Marie Claire Camilleri was sentenced at the end of October, despite confirming that she used cannabis to personally deal with anxiety and that she smoked around six joints per day.
The issue, as noted by the Magistrate overseeing the case, revolves around the law surrounding the cultivation of cannabis, noting that it “fails to suitably distinguish between who truly deserves effective imprisonment.”
According to law, any person who is found guilty of growing more than one plant of cannabis is liable to a minimum six-month sentence regardless of the weight.
In Marie Claire’s case, she would have been better served with one massive plant, rather than the six small ones she had at her home.

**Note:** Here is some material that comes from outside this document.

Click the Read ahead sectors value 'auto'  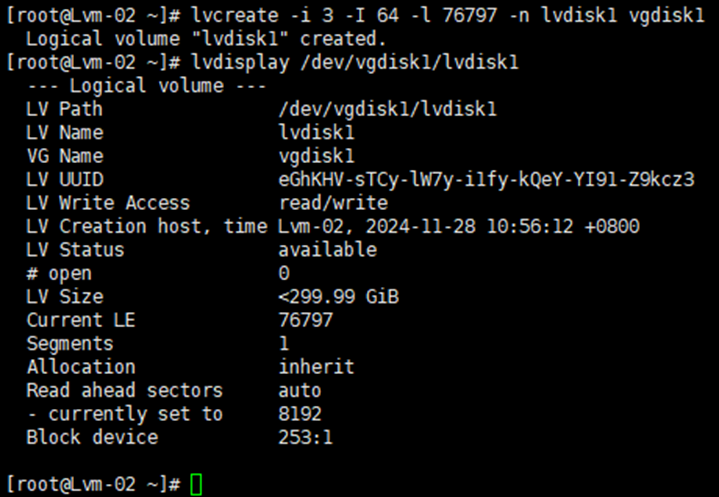click(300, 390)
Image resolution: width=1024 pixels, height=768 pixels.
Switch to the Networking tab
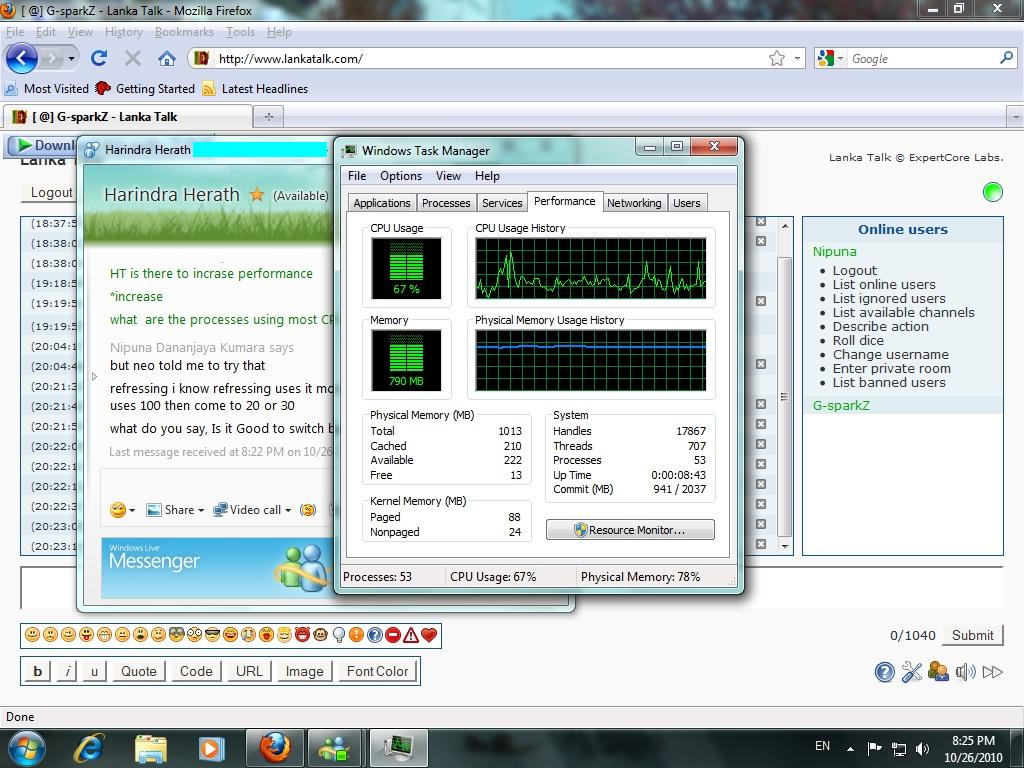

However, Bonnici said that changes would have to be approached with caution, fearing that Malta could end up in a situation where mass cultivation of cannabis at your home is encouraged.
The magistrate did suggest that sentencing in such cases should sometimes be under the discretion of the courts. But Bonnici doesn’t seem to agree, elaborating that it was imperative to streamline laws when it comes to personal use
It should be noted that before Bonnici headed decriminalisation reform, people could be sent to prison for simple possession, meaning that changes have had some sort of effect.
However, with people still being sent to prison for such small amounts, it’s clear that some gaps must be addressed.
The issue is not even new, having been raised by the same magistrate in the past. Meanwhile, top criminal lawyer Franco Debono, who headed at attempted justice reform, has flagged this a number of times, especially the ‘one plant’ rule, among other anomalies.